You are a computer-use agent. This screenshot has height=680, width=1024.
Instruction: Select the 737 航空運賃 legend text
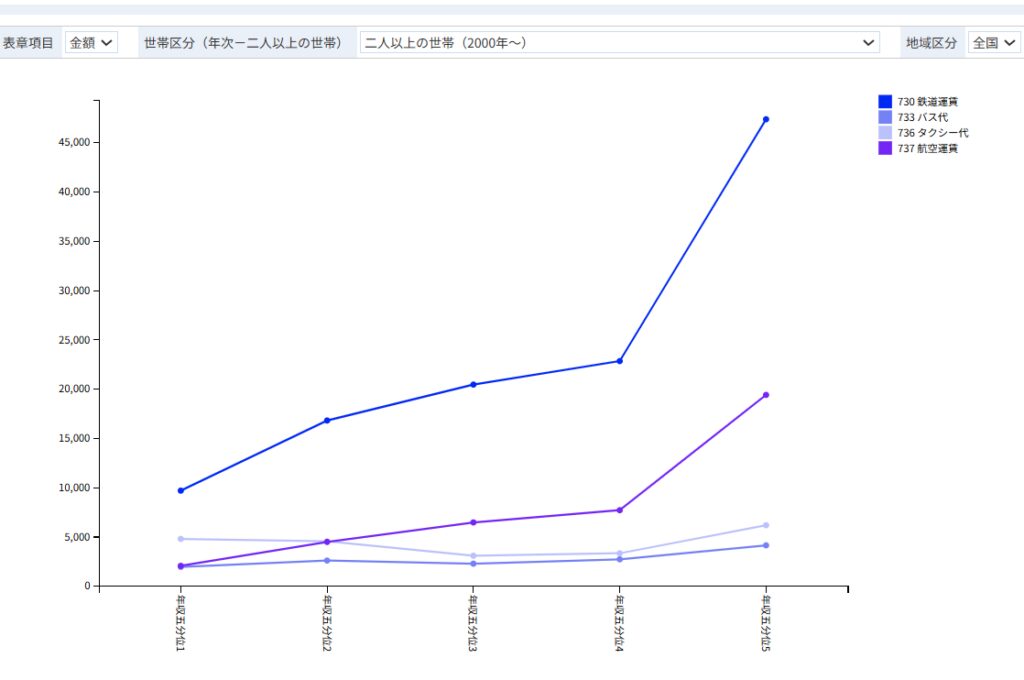pyautogui.click(x=928, y=148)
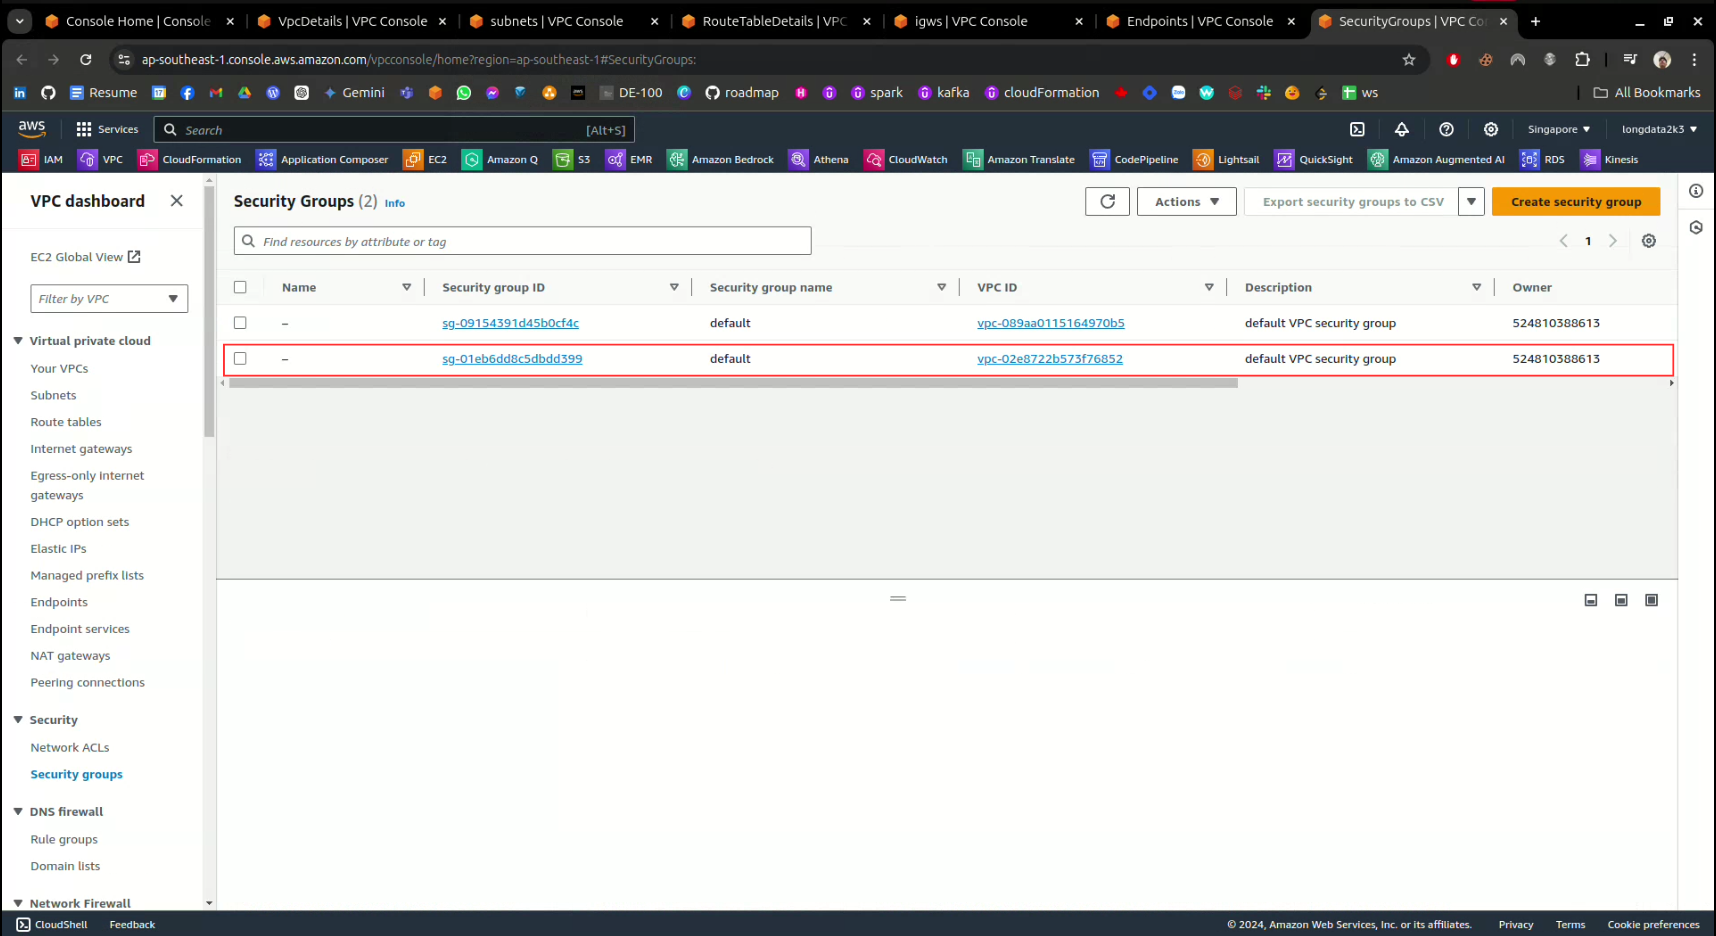Open Network ACLs in the sidebar
Viewport: 1716px width, 936px height.
(x=70, y=747)
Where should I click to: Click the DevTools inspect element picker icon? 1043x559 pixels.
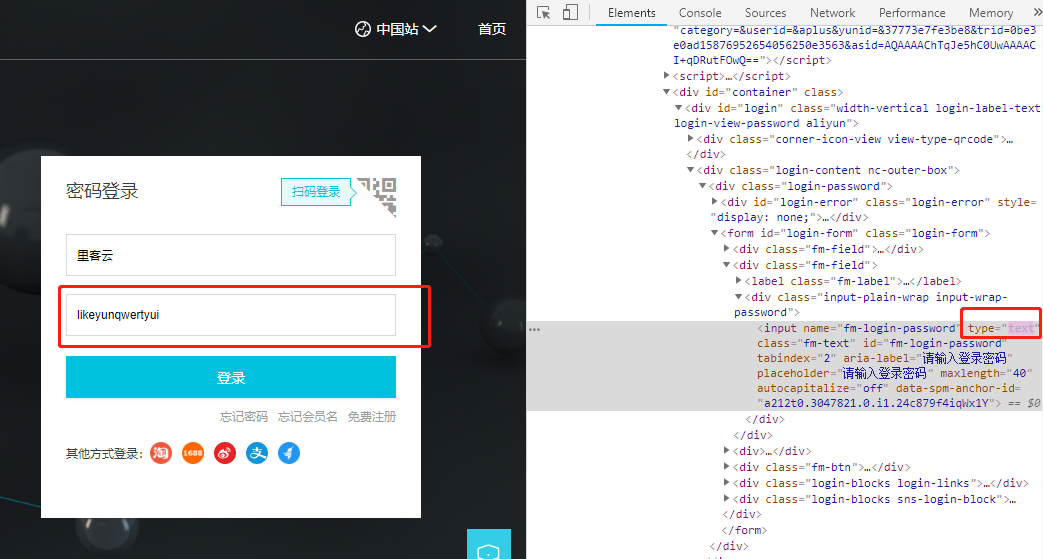(544, 13)
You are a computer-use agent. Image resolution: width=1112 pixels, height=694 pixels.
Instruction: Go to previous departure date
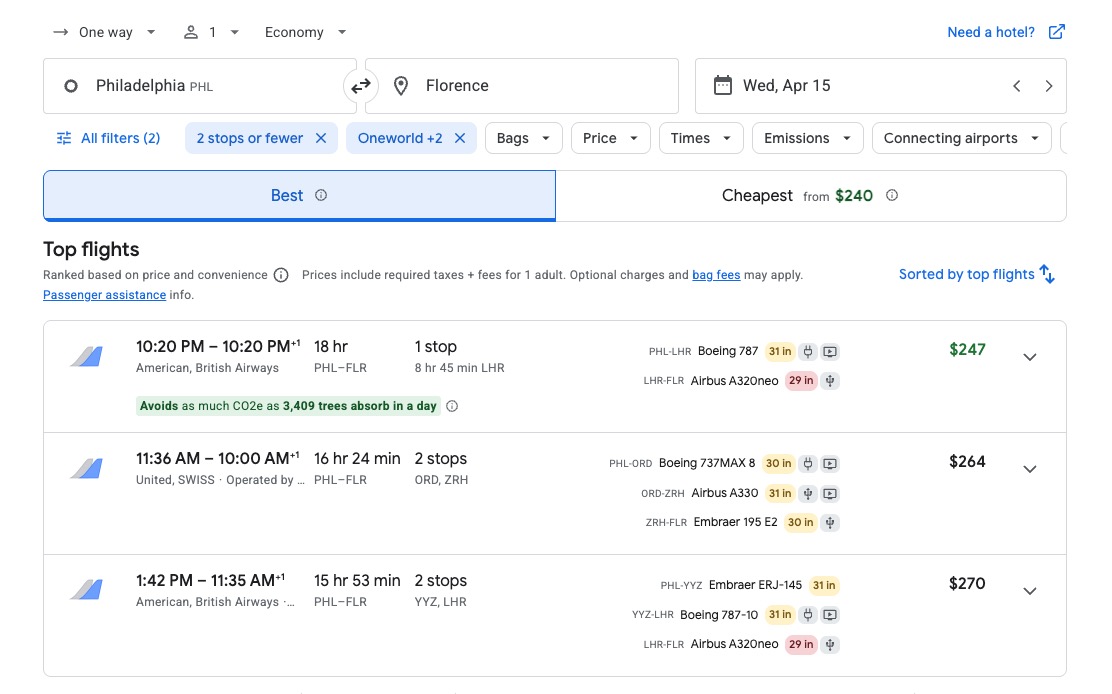[1016, 86]
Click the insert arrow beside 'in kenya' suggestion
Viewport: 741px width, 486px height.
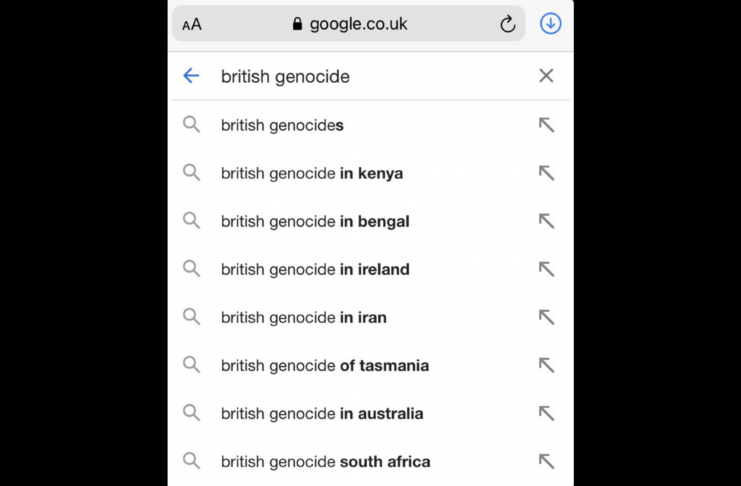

· · ·

### REQUIREMENTS
Output every line of text in the data above verbatim, leaving out the pictures.

### OUTPUT FOR THIS EXERCISE
You are a computer-use agent. This screenshot has height=680, width=1024.
Instruction: Select the 737 航空運賃 legend text
pyautogui.click(x=928, y=148)
Open Network ACLs in the sidebar
Viewport: 1716px width, 936px height.
(x=70, y=747)
Where should I click to: Click the DevTools inspect element picker icon? 1043x559 pixels.
(544, 13)
You are a computer-use agent. Image resolution: width=1112 pixels, height=694 pixels.
Instruction: Go to previous departure date
[1016, 86]
Click the insert arrow beside 'in kenya' suggestion
Viewport: 741px width, 486px height.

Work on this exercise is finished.